= Edythe Meserand =

American broadcast journalist

Edythe Meserand (1908-1997) was a pioneer in broadcast journalism for women and founding member of the American Women in Radio and Television (AWRT), the oldest established professional association dedicated to advancing women in broadcasting.

== Biography ==
Edythe Meserand was born in Philadelphia, Pennsylvania in 1908 but grew up in the Bronx and Long Island, New York. She began her career at the National Broadcasting Company in 1926 in their press office. From 1931-37 Meserand worked for the Hearst radio stations as the director of promotions and the Musical Clock Girl on WGBS, the forerunner of WINS in New York City.

Meserand left and became assistant news director of WOR, making her one of the first women in radio to assign reporters and shape the news broadcast. She helped design what is considered today the modern radio newsroom and produced some of the first radio news documentaries that used authentic background sounds. She took over the department when her supervisor, David Driscoll, became a war correspondent in WWII.

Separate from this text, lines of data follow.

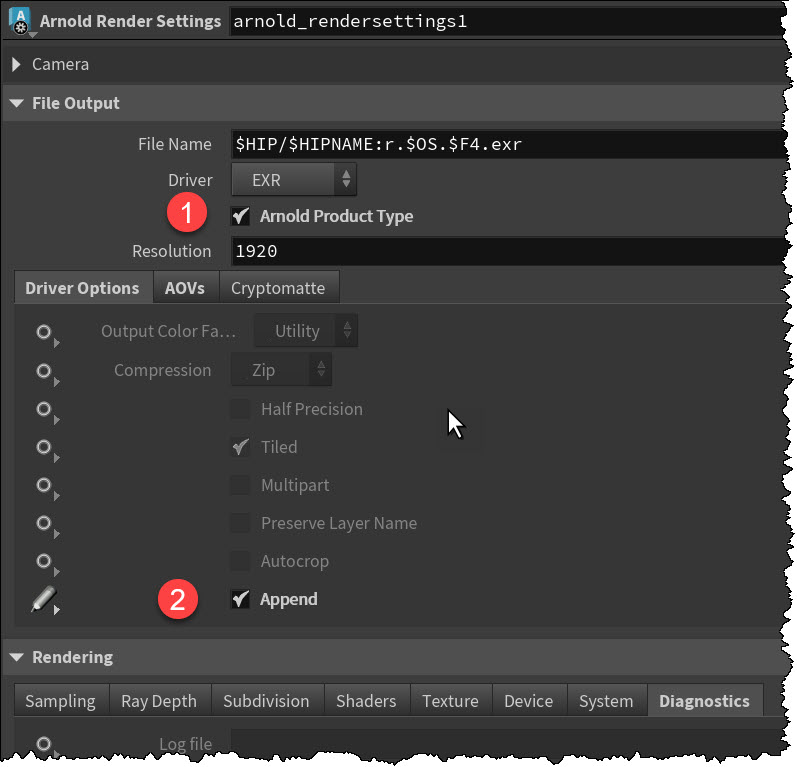The image size is (797, 767).
Task: Click the Arnold node icon in header
Action: pyautogui.click(x=20, y=21)
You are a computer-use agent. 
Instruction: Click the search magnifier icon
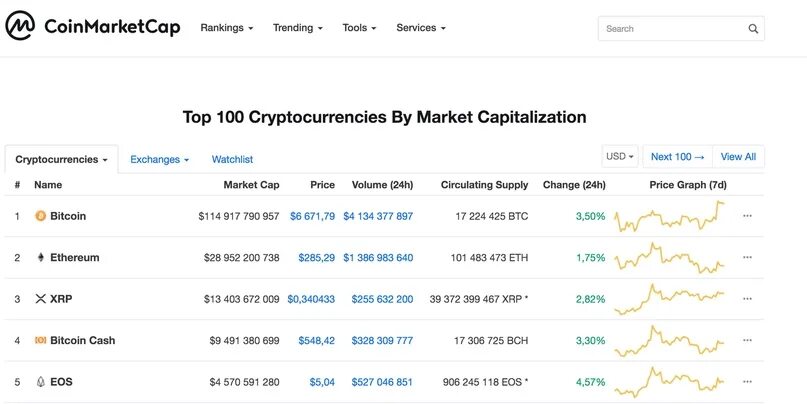tap(753, 29)
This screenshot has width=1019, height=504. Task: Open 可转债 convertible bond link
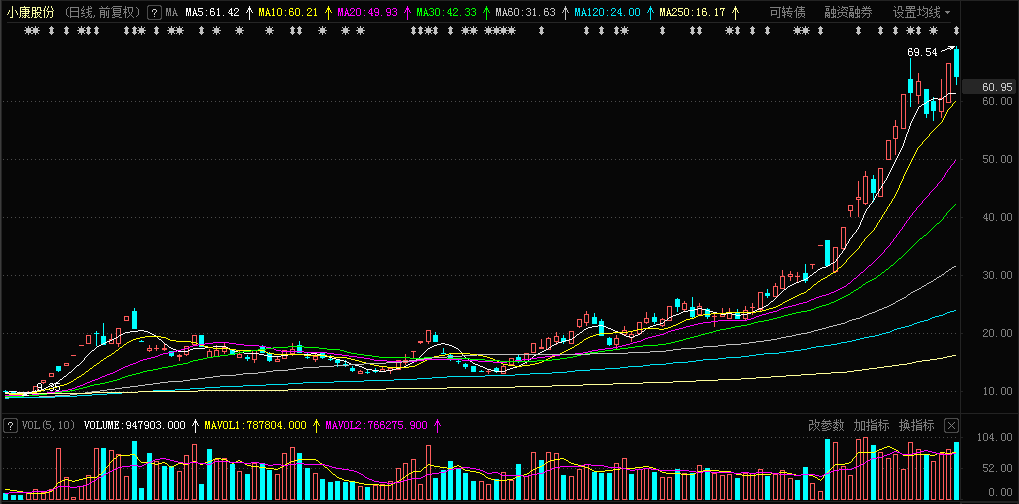(787, 13)
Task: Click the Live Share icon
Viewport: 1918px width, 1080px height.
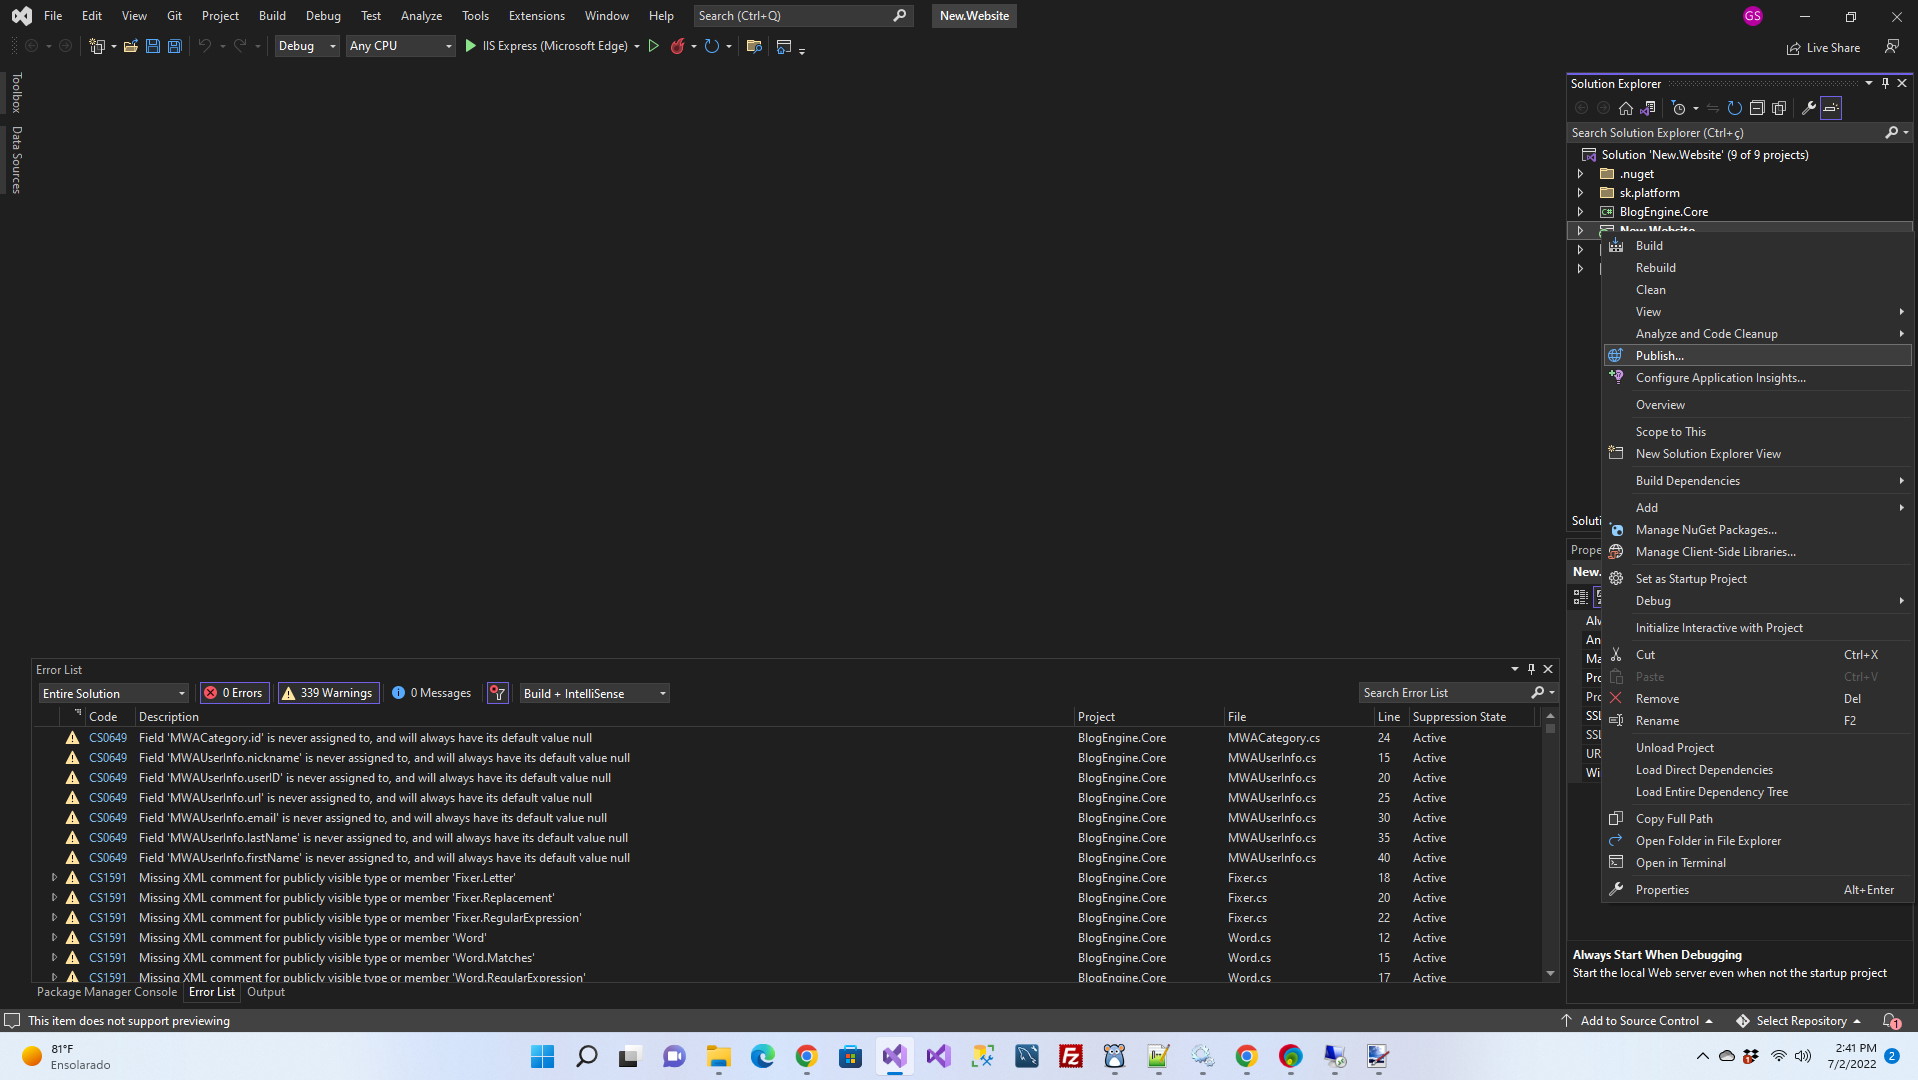Action: [x=1823, y=48]
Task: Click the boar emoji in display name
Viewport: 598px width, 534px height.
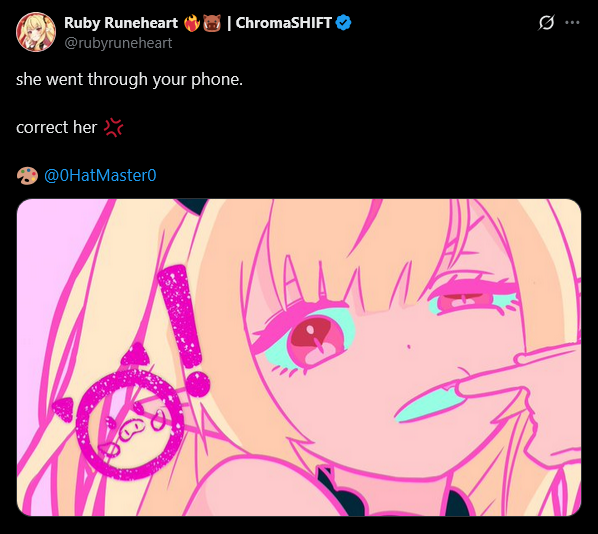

In 1951 she became a founder of American Women in Radio and Television, and served as its first president. Throughout her career, Meserand collected many accolades, including Peabody and Freedom Foundation awards for her radio documentary work, she was also honored by the Northeast Area Conference of American Women in Radio and Television for her 50 years in the industry.

She retired from WOR in 1952 and moved to a Christmas tree farm in Windy Hill, Charleston, New York with her partner, Jane Barton. In her retirement she continued to lead an active life, starting an advertising agency where she managed radio and television campaigns for Mary Anne Krupsak, the former Lieutenant Governor of New York. In the 1970s, Meserand became her town historian and the founding chairman of the Charleston Historical Society in 1978 where she helped to save the town's first Baptist church.

Edythe Meserand died at age 88 on June 2, 1997.